After spending some time working for Nepal's forestry department in both Kathmandu and Langtang, he went to the University of Edinburgh in 1969, where he earned his Master's degree (MSc) in Animal Ecology in 1971. In 1978, he returned to Edinburgh for his PhD studying the prey species for Chitwan National Park's tigers and completed the work in 1982. He has also conducted practical field training in Kenya, New Zealand, and the United States.

=== Conservation work for Nepal's rhinos ===

Hemanta Mishra worked to prevent the extinction of rhinos in Chitwan National Park, also created a second population of rhinos by transplanting dozens to the Bardia National Park.

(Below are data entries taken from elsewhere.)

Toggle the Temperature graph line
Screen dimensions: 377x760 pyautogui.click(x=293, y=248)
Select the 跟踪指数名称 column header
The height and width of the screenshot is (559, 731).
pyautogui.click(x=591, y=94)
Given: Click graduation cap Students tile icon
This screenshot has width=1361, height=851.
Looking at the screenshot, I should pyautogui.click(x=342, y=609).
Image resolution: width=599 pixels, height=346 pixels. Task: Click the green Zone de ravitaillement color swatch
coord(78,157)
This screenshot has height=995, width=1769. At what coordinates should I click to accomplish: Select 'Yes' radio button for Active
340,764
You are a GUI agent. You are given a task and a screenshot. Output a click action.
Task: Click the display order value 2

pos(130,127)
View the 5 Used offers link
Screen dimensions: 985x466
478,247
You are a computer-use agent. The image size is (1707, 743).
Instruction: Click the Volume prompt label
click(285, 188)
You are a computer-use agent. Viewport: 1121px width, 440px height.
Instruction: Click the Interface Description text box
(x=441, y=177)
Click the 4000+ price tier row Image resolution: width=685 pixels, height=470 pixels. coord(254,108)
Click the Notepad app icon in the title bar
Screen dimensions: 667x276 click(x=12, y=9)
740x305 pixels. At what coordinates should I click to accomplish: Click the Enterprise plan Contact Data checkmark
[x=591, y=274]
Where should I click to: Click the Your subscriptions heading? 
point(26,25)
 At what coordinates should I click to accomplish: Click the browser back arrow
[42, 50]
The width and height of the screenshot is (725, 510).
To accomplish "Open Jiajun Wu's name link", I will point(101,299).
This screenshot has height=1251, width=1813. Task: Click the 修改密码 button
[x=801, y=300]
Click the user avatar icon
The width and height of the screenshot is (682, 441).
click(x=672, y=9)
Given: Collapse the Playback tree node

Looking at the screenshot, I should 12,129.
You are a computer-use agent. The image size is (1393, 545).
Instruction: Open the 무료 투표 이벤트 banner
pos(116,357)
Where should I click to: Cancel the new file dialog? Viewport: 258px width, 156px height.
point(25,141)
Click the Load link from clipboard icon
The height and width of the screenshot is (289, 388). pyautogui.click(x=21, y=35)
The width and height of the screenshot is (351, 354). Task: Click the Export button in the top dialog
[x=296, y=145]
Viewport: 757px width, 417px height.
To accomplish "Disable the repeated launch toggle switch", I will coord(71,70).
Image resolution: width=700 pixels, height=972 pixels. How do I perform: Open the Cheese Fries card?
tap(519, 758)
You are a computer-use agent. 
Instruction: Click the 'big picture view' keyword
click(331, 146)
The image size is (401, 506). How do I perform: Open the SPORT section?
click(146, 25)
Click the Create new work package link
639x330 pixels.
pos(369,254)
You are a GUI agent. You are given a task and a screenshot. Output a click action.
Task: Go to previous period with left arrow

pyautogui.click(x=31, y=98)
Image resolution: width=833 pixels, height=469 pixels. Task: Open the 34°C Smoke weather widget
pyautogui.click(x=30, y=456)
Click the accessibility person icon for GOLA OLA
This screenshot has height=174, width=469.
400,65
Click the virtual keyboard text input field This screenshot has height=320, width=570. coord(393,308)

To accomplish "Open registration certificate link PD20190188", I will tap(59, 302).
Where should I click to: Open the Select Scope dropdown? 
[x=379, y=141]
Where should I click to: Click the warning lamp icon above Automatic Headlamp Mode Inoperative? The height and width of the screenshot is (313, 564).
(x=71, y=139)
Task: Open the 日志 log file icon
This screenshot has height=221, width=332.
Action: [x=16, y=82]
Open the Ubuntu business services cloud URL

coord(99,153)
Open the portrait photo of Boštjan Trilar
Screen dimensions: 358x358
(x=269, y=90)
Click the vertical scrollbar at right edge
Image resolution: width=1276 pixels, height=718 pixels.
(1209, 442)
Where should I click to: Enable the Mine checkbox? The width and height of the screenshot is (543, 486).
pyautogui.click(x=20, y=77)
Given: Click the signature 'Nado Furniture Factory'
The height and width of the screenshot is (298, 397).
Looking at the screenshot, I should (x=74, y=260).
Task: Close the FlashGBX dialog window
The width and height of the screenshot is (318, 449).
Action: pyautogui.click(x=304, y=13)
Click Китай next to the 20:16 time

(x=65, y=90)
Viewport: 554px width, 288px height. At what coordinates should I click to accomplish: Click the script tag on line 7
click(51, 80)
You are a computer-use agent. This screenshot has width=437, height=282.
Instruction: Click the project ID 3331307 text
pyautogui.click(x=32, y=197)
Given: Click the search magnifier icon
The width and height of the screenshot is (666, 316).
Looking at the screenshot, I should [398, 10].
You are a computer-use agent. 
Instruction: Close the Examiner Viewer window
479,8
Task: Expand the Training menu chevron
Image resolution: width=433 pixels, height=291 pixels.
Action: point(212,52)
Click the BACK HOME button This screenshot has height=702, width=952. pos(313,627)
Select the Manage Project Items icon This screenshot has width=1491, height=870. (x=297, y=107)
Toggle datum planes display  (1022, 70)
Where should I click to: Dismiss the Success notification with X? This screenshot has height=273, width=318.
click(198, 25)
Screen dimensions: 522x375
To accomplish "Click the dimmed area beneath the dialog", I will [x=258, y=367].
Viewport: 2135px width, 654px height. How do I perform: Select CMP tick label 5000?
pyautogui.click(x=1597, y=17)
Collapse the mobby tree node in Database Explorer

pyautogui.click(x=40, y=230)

=== Conservation work for Nepal's tigers ===

From 1978 to 1992, Hemanta Mishra has studied the habits, habitat and behavior of tigers. These scientific studies were often done through programs supported by the government of Nepal, the King Mahendra Trust for Nature Conservation, the Smithsonian Institution and the World Wildlife Fund. During that time period and continuing to the present, he has avidly worked towards their conservation.

== Selected publications ==

- The Soul of the Rhino (Lyons Press, 2008). Was selected as one of the best books of 2008 by Publishers Weekly.
- Bones of the Tiger (Lyons Press, 2010).
- Nepal’s Royal Chitwan National Park: A Book (Vajra Books 2014).